*** TEXTE FOURNI

Il détermine le permis et l’interdit
Le Surmoi fait partie (avec le Ça et le Moi) des trois instances définies par Freud pour décrire notre appareil psychique. Sa fonction est celle d’un régulateur : alors que le Ça émet des pulsions, le Surmoi en autorise ou en interdit l’accomplissement, en donnant des ordres au Moi (notre être conscient). Autrement dit, il est cette fameuse petite voix qui nous guide, nous freine, nous pilote, en nous rappelant ce qui est bien ou mal, ce qu’il convient de faire ou pas. Mieux : sous l’effet du Surmoi, certaines pulsions agressives se transforment en élan positif. Voilà comment certains deviennent chirurgiens, bouchers ou vétérinaires, plutôt que criminels sanguinaires…
Il se construit dans l’enfance
Le Surmoi n’est pas inné. Les premiers interdits intériorisés sont ceux édictés par l’entourage, familial, amical, puis à l’école : on ne triche pas, on ne vole pas dans les magasins etc. En se forgeant, le Surmoi rend possible notre vie en société (à l’inverse, une personne qui n’en possède pas peut verser dans le crime ou la délinquance). Mais sa construction se fait aussi de manière empirique, via nos expériences de plaisir ou de déplaisir. Un enfant qui mange trop – et s’en trouve gêné – fera naître dans son psychisme une loi selon laquelle il est interdit de trop manger. Il ne s’agit plus ici d’une règle intériorisée mais d’une injonction personnelle, née dans l’inconscient, et qui peut mener à un trouble (l’anorexie par exemple).

******
*** BLOC DE DONNÉES

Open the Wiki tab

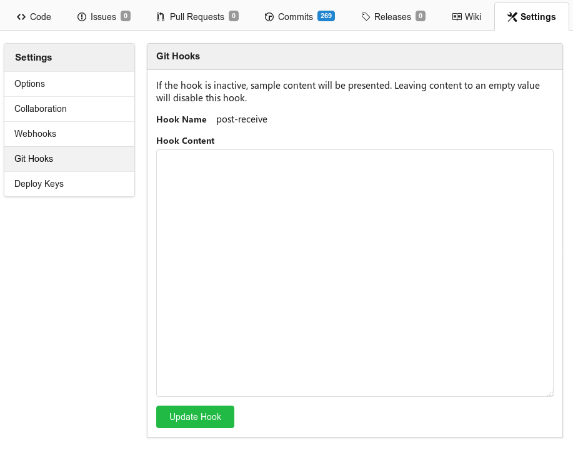pyautogui.click(x=466, y=16)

******

TRAVAIL DEMANDÉ>
**a.** D'après le texte sur le Surmoi, quelles sont les trois instances que Freud a définies pour décrire l'appareil psychique ?
**b.** Reprenez le texte sur le Surmoi juste après sa dernière phrase.

RÉSULTATS>
**a.** Le Ça, le Moi et le Surmoi.

**b.**
Il peut devenir tyrannique
Car en effet, un Surmoi trop présent peut devenir un poison. Parce qu’on craint de céder aux pulsions du Ça, on s’impose de manière inconsciente une série d’interdits. Mauvais calcul. Car plus on se soumet, plus il en demande. Lacan nous avait prévenu : le Surmoi est gourmand… C’est ainsi que se mettent en place des inhibitions très fortes (incapacité de s’engager, refus des responsabilités, etc.). Pire : le Surmoi est capable de nous rendre coupable d’un délit que l’on n’a pas commis… Comme si le fait d’avoir eu une pulsion criminelle (l’envie de découper son voisin en morceaux par exemple) revenait à l’avoir fait. Là où l’affaire se complique c’est que cette pulsion criminelle étant refoulée, elle est inaccessible à la conscience. Reste la culpabilité dont on ne connaît l’origine…
Il nous pousse à nous dépasser
Au-delà des interdictions qu’il nous prescrit, le Surmoi nous impose un modèle à atteindre, un idéal. Cela peut être un projet de vie, une ambition ou un héros à hauteur duquel on se projette. Stimulant, votre Surmoi est là pour vous soutenir ! Problème : si vous n’atteignez pas l’objectif fixé, le Surmoi vous le reproche. Vous souhaitez par exemple être quelqu’un de bien, doté d’un sens moral, mais parce que les nécessités de la vie sociale vous y contraignent, vous cédez à quelques compromissions. A cause du Surmoi, vous éprouverez peut-être un certain mépris pour vous-même. Idem si vous manquez une occasion amoureuse ou une opportunité professionnelle.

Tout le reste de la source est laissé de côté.